The full scale inquiry by agencies ranging from Bank Negara to the Anti-Corruption Commission would surely unearth so much that was rotten in the state of Malaysia and might well give the guarantor of its huge debts (the people of Malaysia)  the opportunity to renege on the grounds of claims made at the time of the debt issuance.
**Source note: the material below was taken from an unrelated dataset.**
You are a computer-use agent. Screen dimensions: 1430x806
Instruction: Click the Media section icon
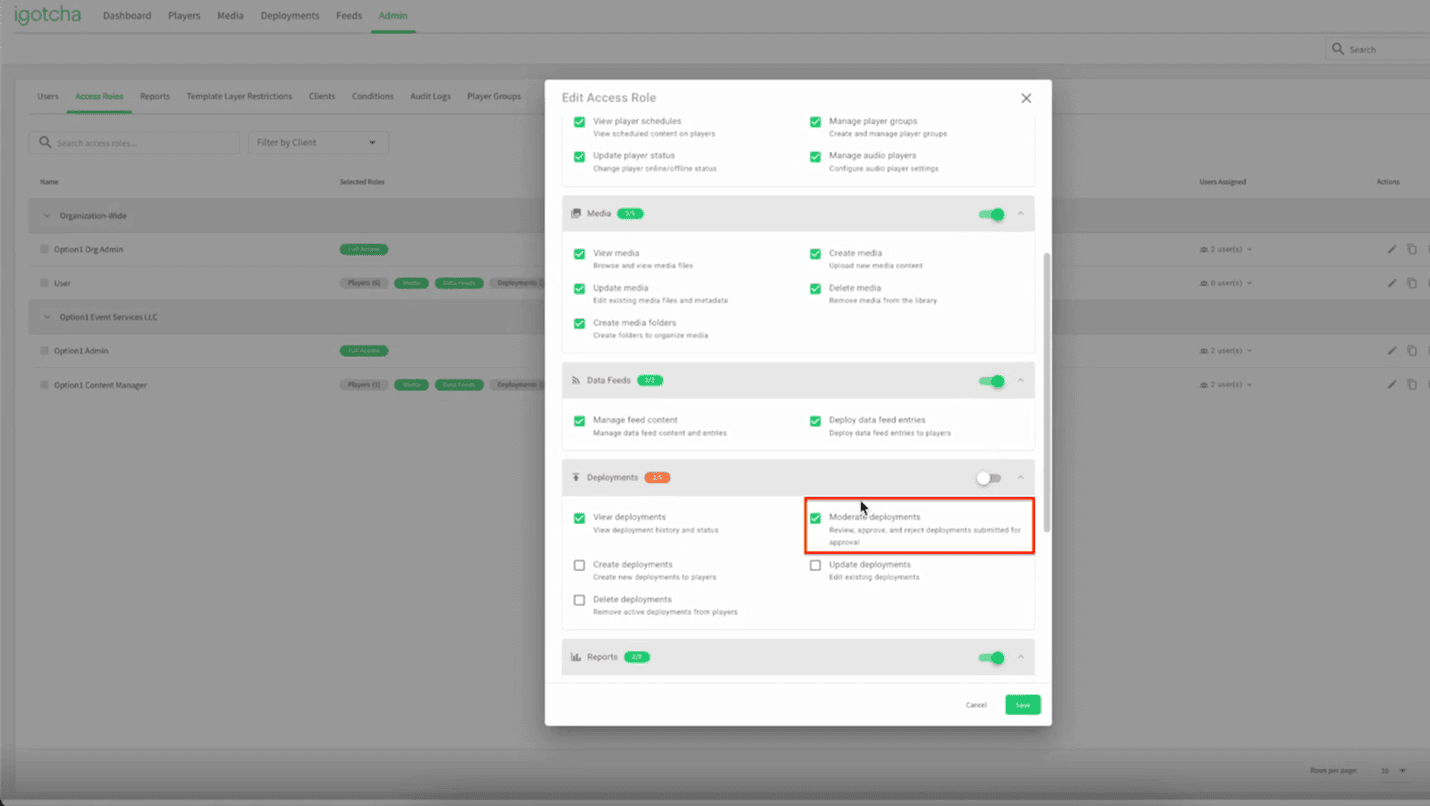pos(576,214)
Even if this were not to be the case, there is every reason why Goldman should be made to throw up the huge profit it made on raising money for what it must have been able to smell was a dubious deal. But Goldman avarice ensures that any sense of smell is extinguished as soon as its eyes see the potential for huge rewards by being party to a deal which yields the sort of commission only available on dodgy transactions.
As has been pointed out elsewhere, Goldman collected a commission of 7.69% in raising US$6.5 billion for 1MDB, a supposedly quasi- sovereign borrower. Why would such a company be willing to pay so much over the odds, in the process netting Goldman fees which are believed to have totalled US$500 million?
Now the Malaysian government is on the hook for probably about US$4 billion of guarantees. A new administration might well decide to contest this liability given the circumstances of its issuance and Goldman’s role.
Goldman asked no questions because it must have known that something irregular was up. But in the amoral world of top level investment banking, who cares about truth or conduct when millions can be collected, no questions asked? Of course to ordinary companies and people whose loan requests are subject to intense bank scrutiny, Wall Street’s finest feel no need so long as they can collect mega fees and pass the parcel whether to global bond buyers or the Malaysian public.
The latter are now expected to stand behind this worst of all examples of the nexus between UMNO, banks and corruption – exceeding even the Bank Bumiputra-Carrian affair of the 1980s, in which Bank  Bumi lost US$1 billion in what was then the world’s biggest scandal, and vastly larger than the string of similar scandals – Perwaja Steel, MAS etc etc. A full investigation of 1MDB could well show a large case for Goldman to answer as to why the guarantee may be null and void.
But what is perhaps most remarkable is that despite a string of dubious deals—including a role in the Greek crisis by earlier helping Greece raise money on the basis of manipulated debt data – Goldman is still regarded as a respectable institution. That is a commentary on the current state of western financial so-called capitalism.